Runaway Bureaucracy

Today, we have another fine guest post by Ruy Diaz!

Bureaucracies must justify their existence. Whether they benefit their stakeholders or not, bureaucracies must appear to do so. No self-respecting bureaucracy ever abolished itself.

Yet, bureaucracy itself is indispensable. The complexity of our world demand hierarchies governed by rules and procedures, for at least two reasons: first, we cannot know everybody well enough to know their competence and character. Second, without rules to govern our collective decision-making we would soon bog down in argument and misunderstanding. Bureaucracy, like the poor, will always be with us.

Why Bureaucracies Expand

At least two factors propel runaway bureaucratic growth. First, human ambition leads to empire-building. Ambitious people look to increase their power. This could be a good thing—you should empower competent executives. But people’s ambition tends to outrun their skill. Often the selfish and the unqualified end up running things.

Our natural tendency to overconfidence leads to bureaucratic sprawl. Most of us tend to overvalue our skills and competency. This is perfectly fine. We need overconfidence to succeed in life. But one consequence for organizations is a tendency to take in new responsibilities, new processes, and more personnel to perform the new actions. Without proper brakes, executives keep expanding, always expecting the next scheme will succeed.

Regulatory Bureaucracy

Not all bureaucracies are created equal.

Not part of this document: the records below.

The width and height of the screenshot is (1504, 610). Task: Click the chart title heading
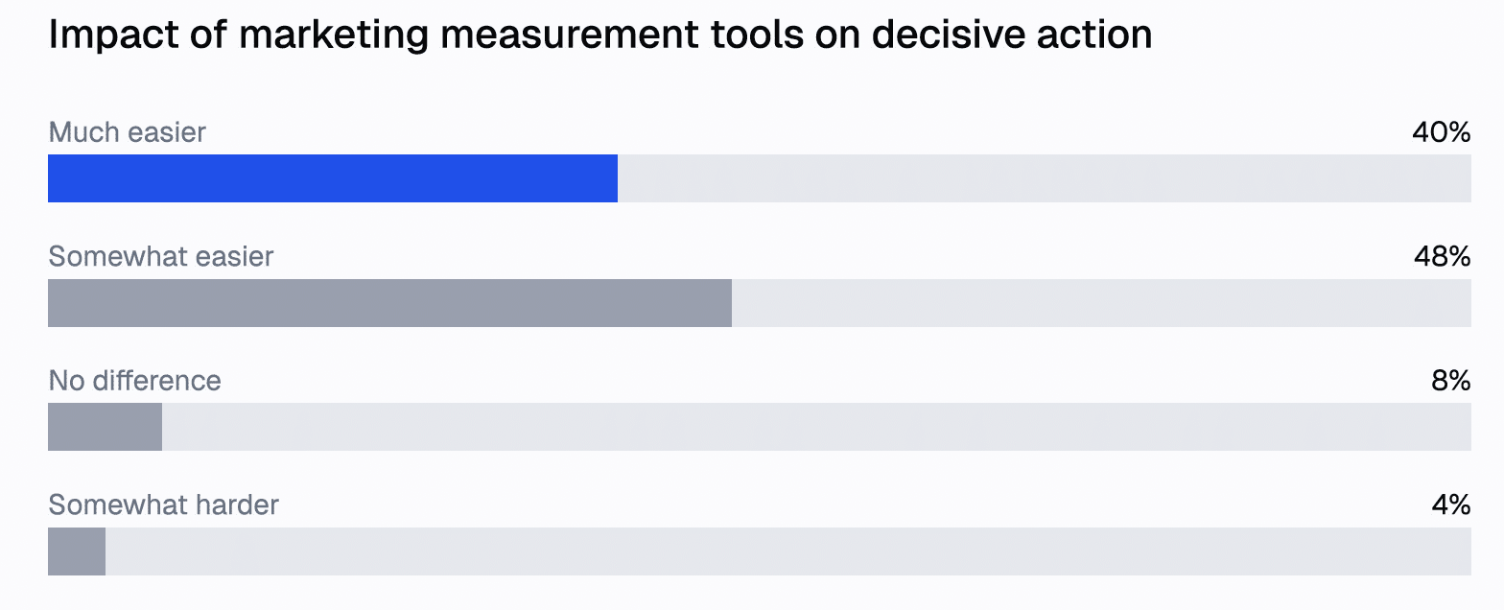click(600, 35)
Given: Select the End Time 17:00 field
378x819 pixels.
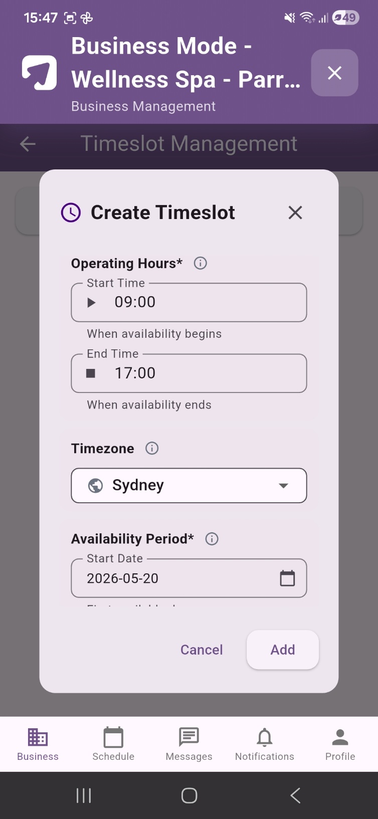Looking at the screenshot, I should click(189, 373).
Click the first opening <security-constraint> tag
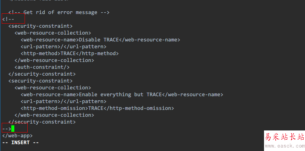The width and height of the screenshot is (305, 151). point(40,26)
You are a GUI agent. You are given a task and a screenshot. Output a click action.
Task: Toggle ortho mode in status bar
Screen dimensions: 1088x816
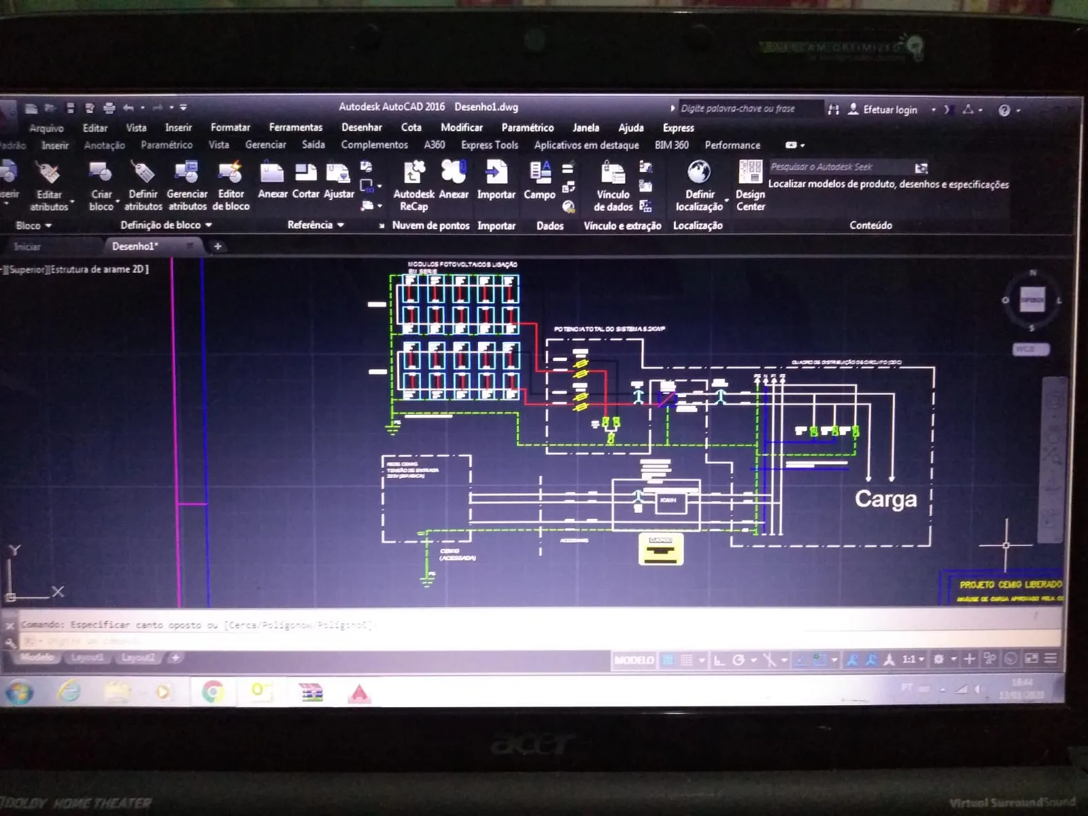point(719,660)
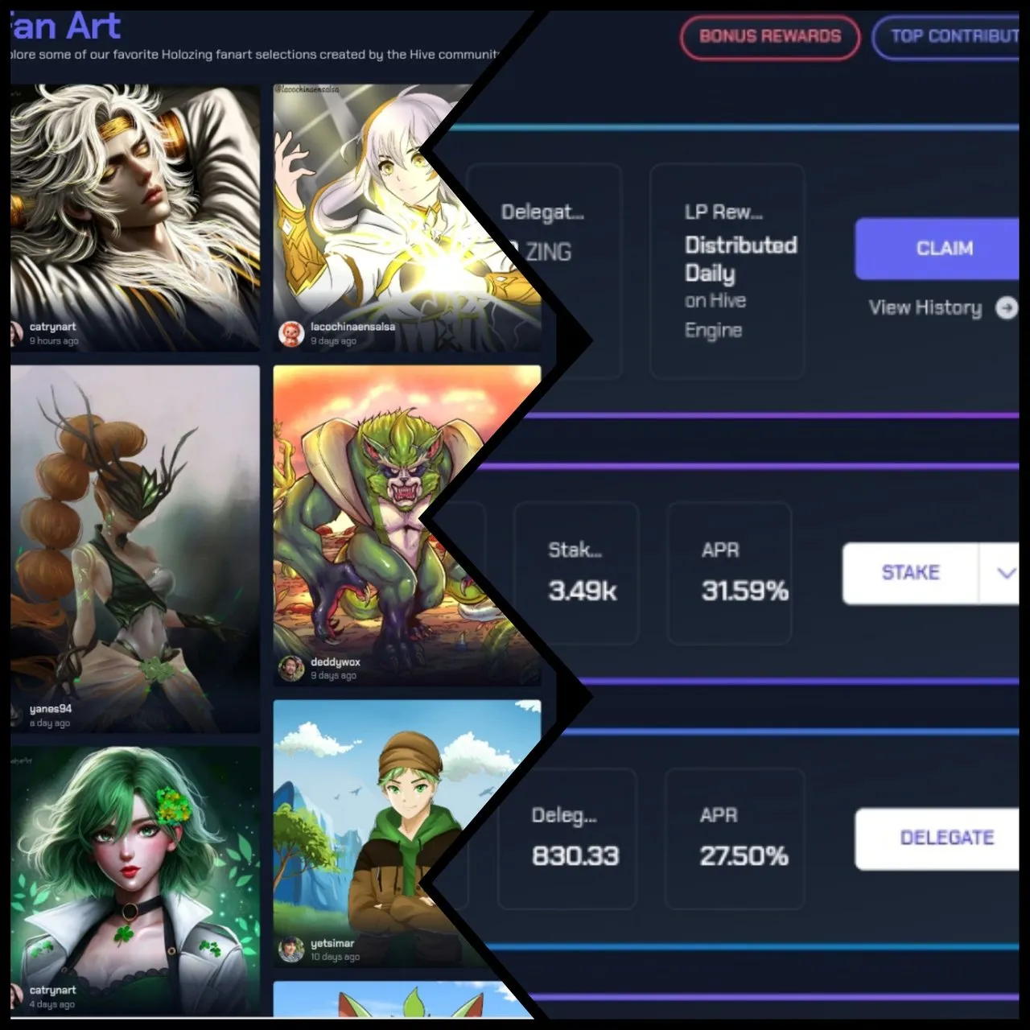Open the TOP CONTRIBUTORS tab

tap(946, 37)
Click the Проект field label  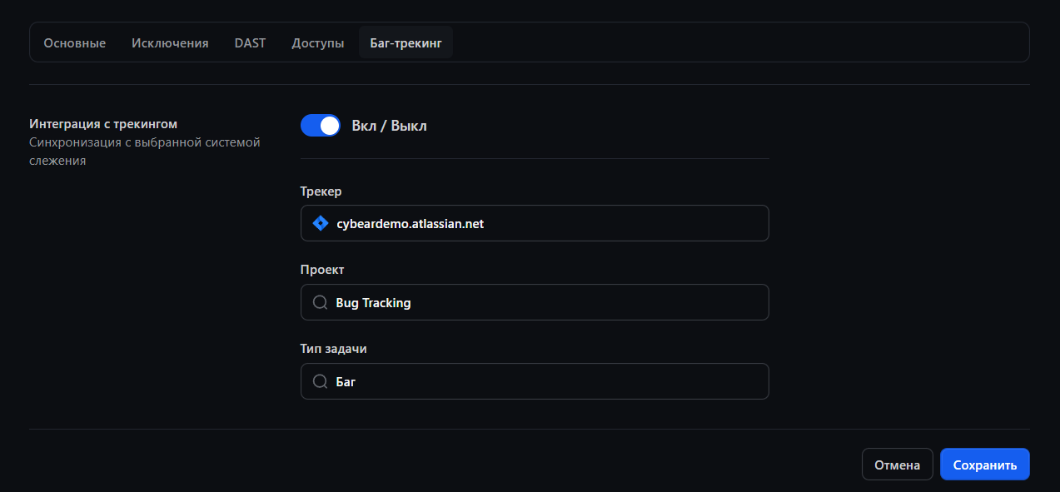point(322,270)
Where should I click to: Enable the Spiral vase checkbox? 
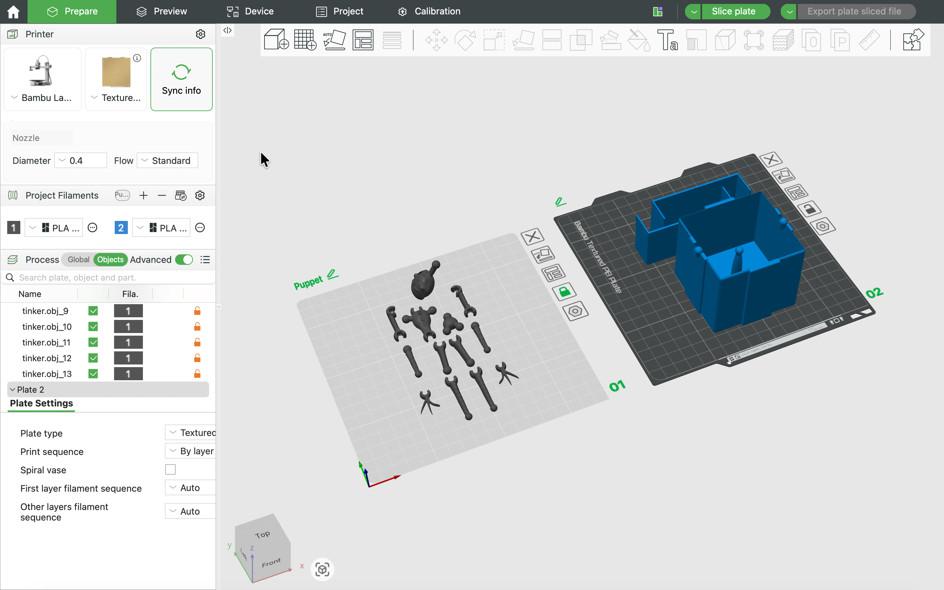[x=170, y=469]
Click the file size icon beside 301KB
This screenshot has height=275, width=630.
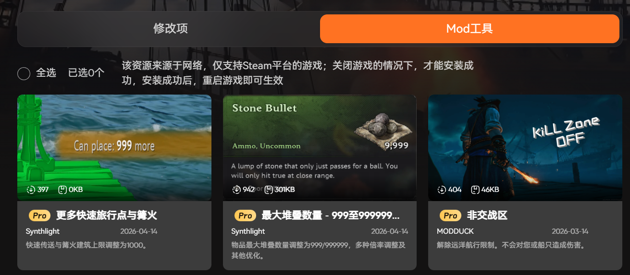click(269, 190)
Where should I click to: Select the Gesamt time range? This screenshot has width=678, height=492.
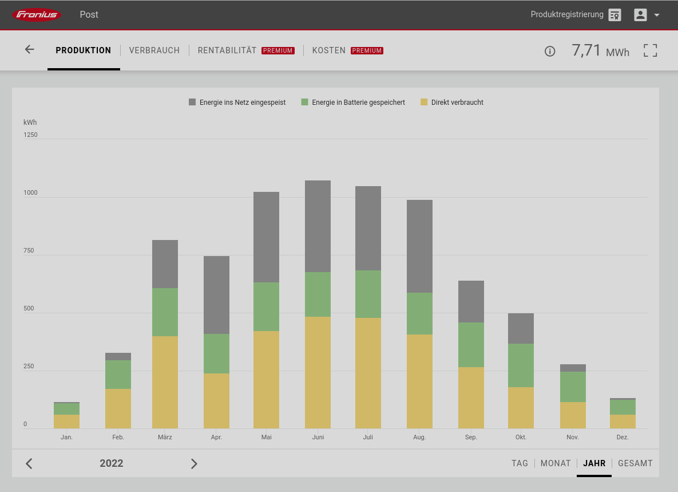click(x=635, y=463)

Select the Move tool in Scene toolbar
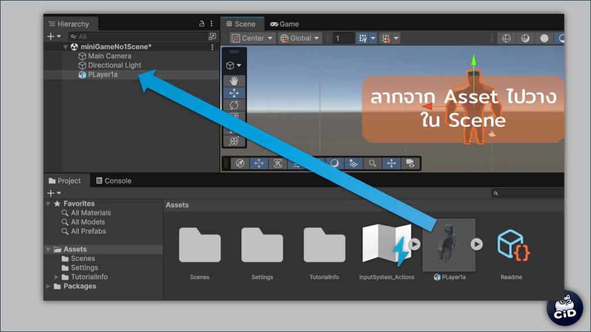coord(234,93)
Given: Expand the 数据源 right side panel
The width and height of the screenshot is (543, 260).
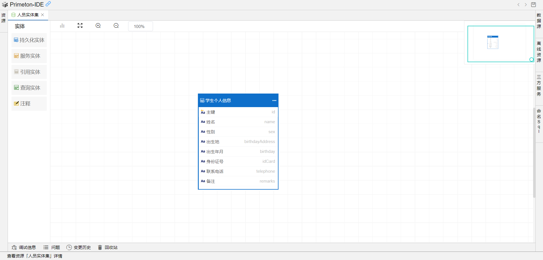Looking at the screenshot, I should click(539, 21).
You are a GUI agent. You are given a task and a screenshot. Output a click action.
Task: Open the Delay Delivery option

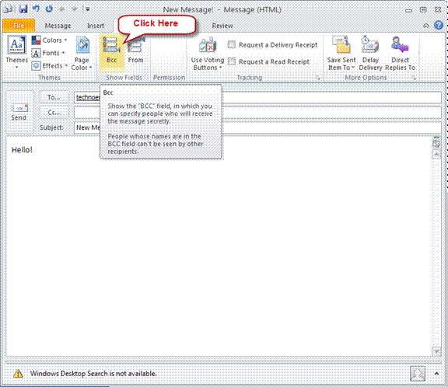click(x=370, y=54)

Whatever damage K-Mart’s corporate structure may do to K-Mart’s shareholders, for example, the death of K-Mart would spell the death of its bureaucracy. A bureaucracy subject to the judgment of the market limits the damage of its errors. But unaccountable bureaucracies may continue to cause damage indefinitely. Of those the worst offenders are regulatory bureaucracies.

To illustrate the kind of regulatory bureaucracy I’m thinking of, consider the death of Intrade. Intrade was an Ireland-based prediction market operating according to Irish law. Prediction markets are exchanges in which people bet on outcomes of future events. Prediction markets provide considerable social benefits, as they help decision-making by providing predictions untainted by social biases. Of these Intrade was the best. And the United States Commodity Trading Futures Commission (CTFC) killed it.

The CTFC claimed Intrade violated US law, by ‘soliciting’ people under American jurisdiction to bet in future outcomes of the prices of commodities. This is only true if you twist the meaning of the terms ‘soliciting’ and ‘futures market’. Under relentless pressure, Intrade banned American participants. Lacking the support of U.S.-based bettors Intrade was forced to close.

Thus, an obscure regulatory agency in the United States destroyed a prediction market in Ireland, by simply threatening legal action. All the work that went into building Intrade was gone in a matter of months.

Runaway Regulatory Agencies

No bureaucracy endangers human flourishing like regulatory bureaucracy. Human beings run regulatory agencies, and they suffer from the same temptations the rest of us suffer from: they are prone to overconfidence and ambition like the rest of us, and perhaps even more so. In a regulatory agency, the quest for relevance turns especially dangerous, as they need to succeed in the political arena, where objective failure often turns into political success. When a regulatory bureaucracy tries to justify its existence, there is no telling what innovation it will destroy.